> _EXERCISE BRIEF_: Render the material below as a numbered list with blank lines omitted, and leave the pictures out.

> _DATA ENTRIES_:
— START —

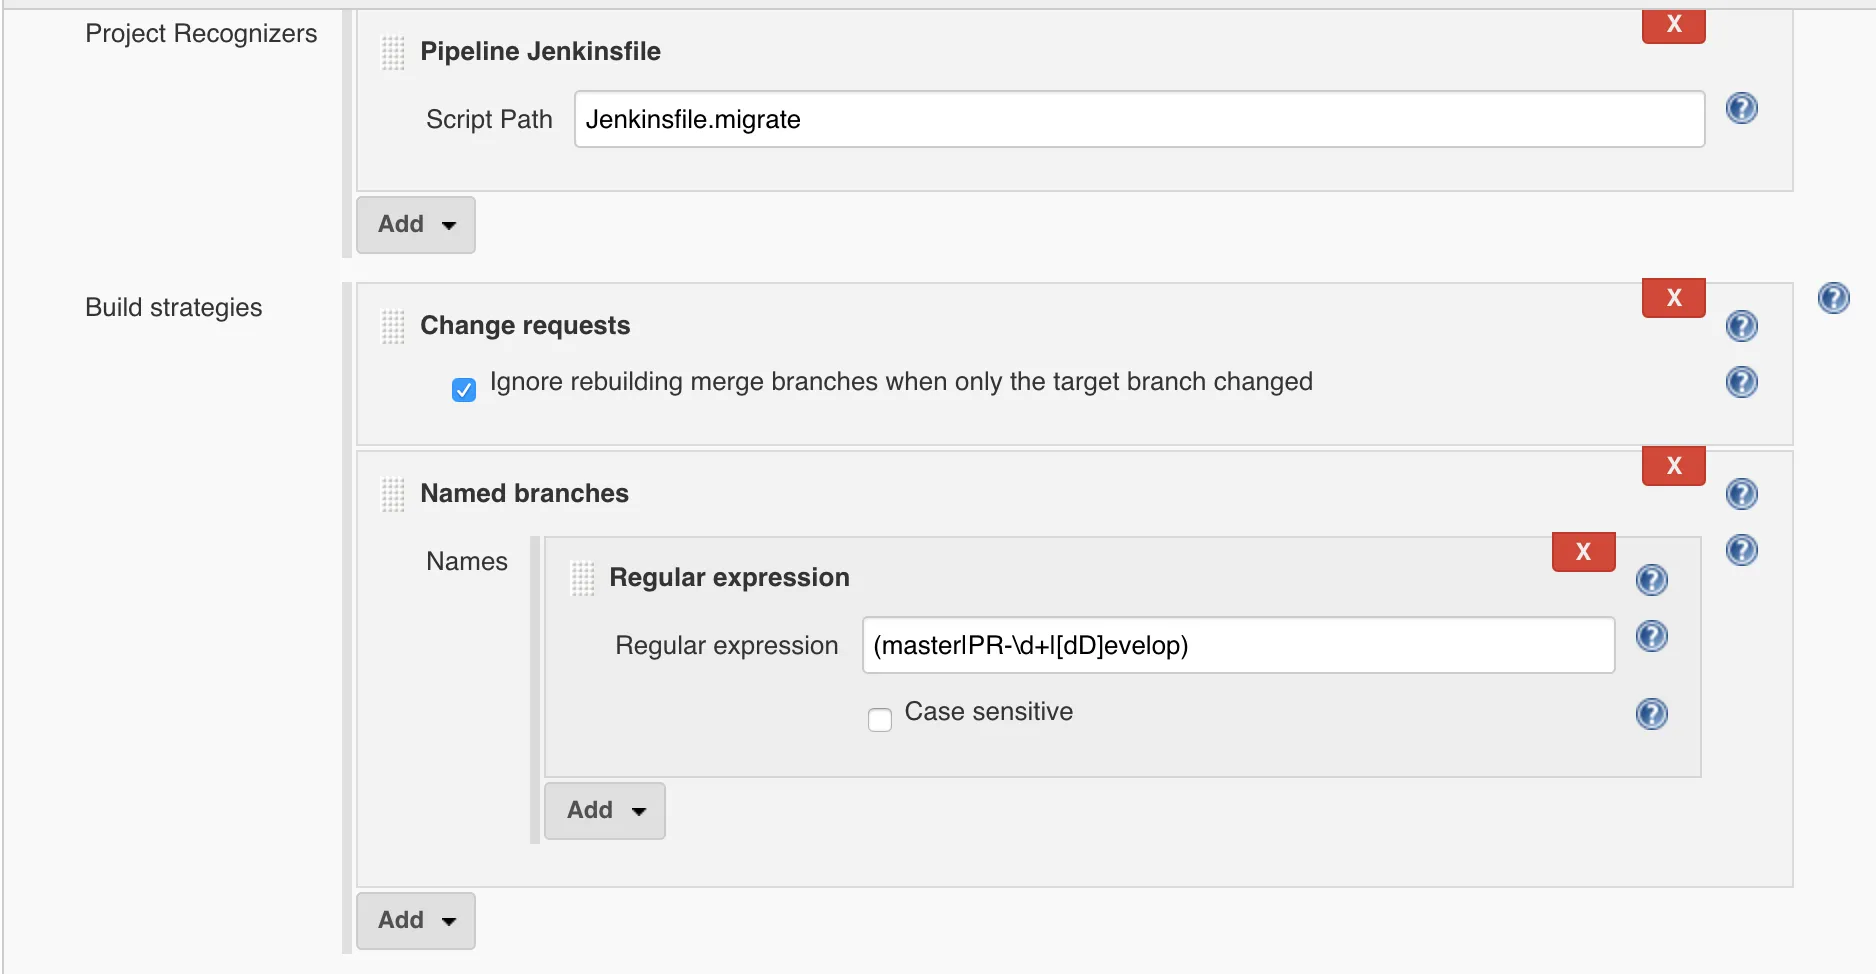
Task: Open help for Change requests strategy
Action: [1741, 326]
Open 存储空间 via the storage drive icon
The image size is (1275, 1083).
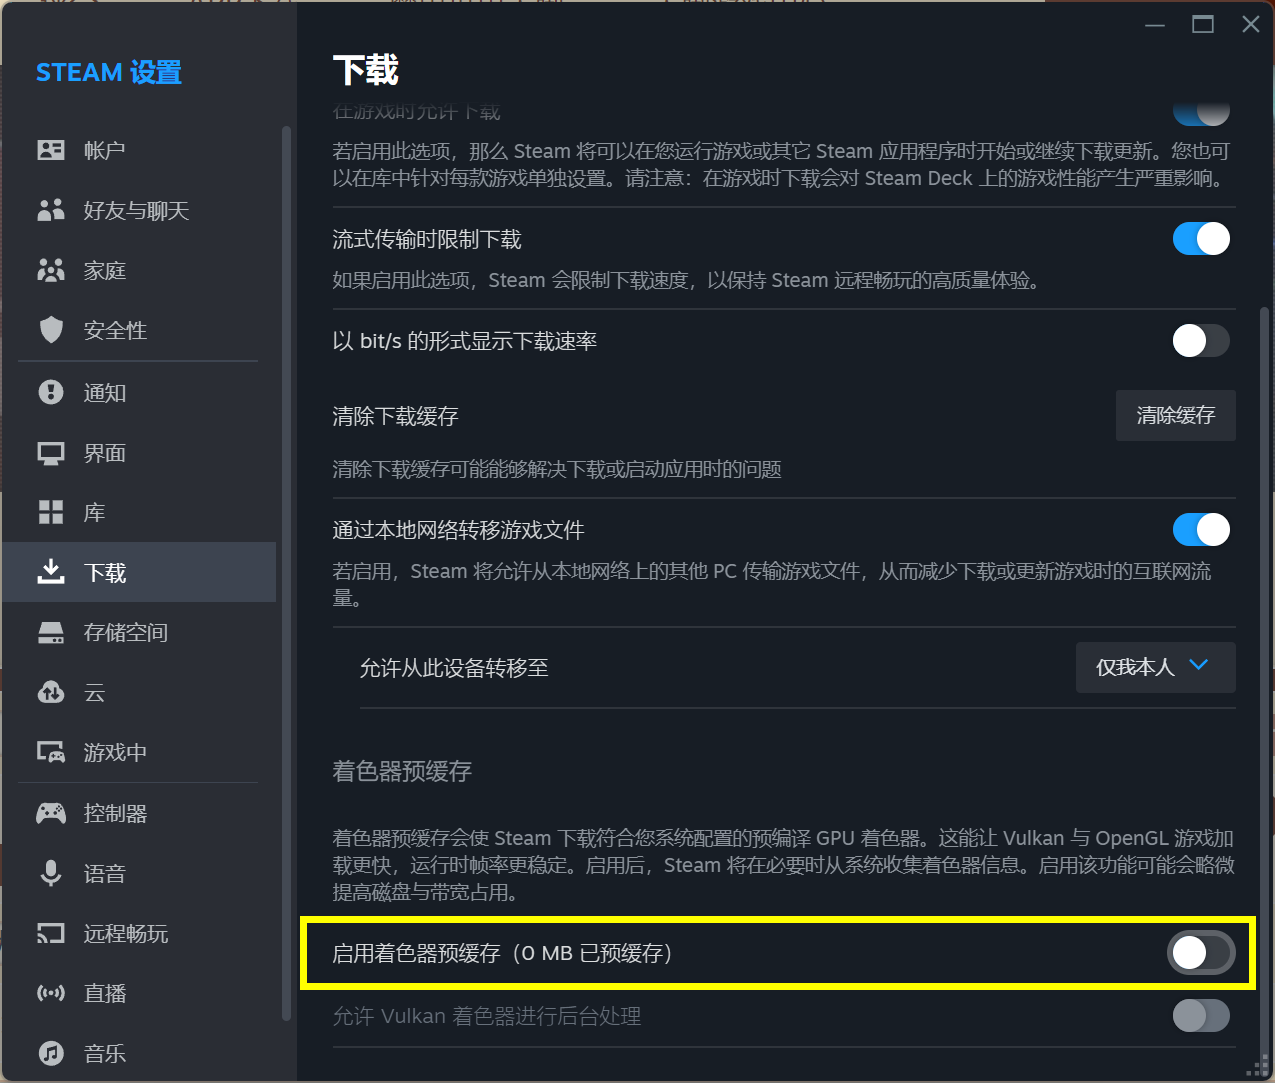click(51, 632)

— END —

> _WRITTEN SOLUTION_:
1. Task: Open help for Change requests strategy
2. Action: [1741, 326]
3. Open 存储空间 via the storage drive icon
4. The image size is (1275, 1083).
5. click(51, 632)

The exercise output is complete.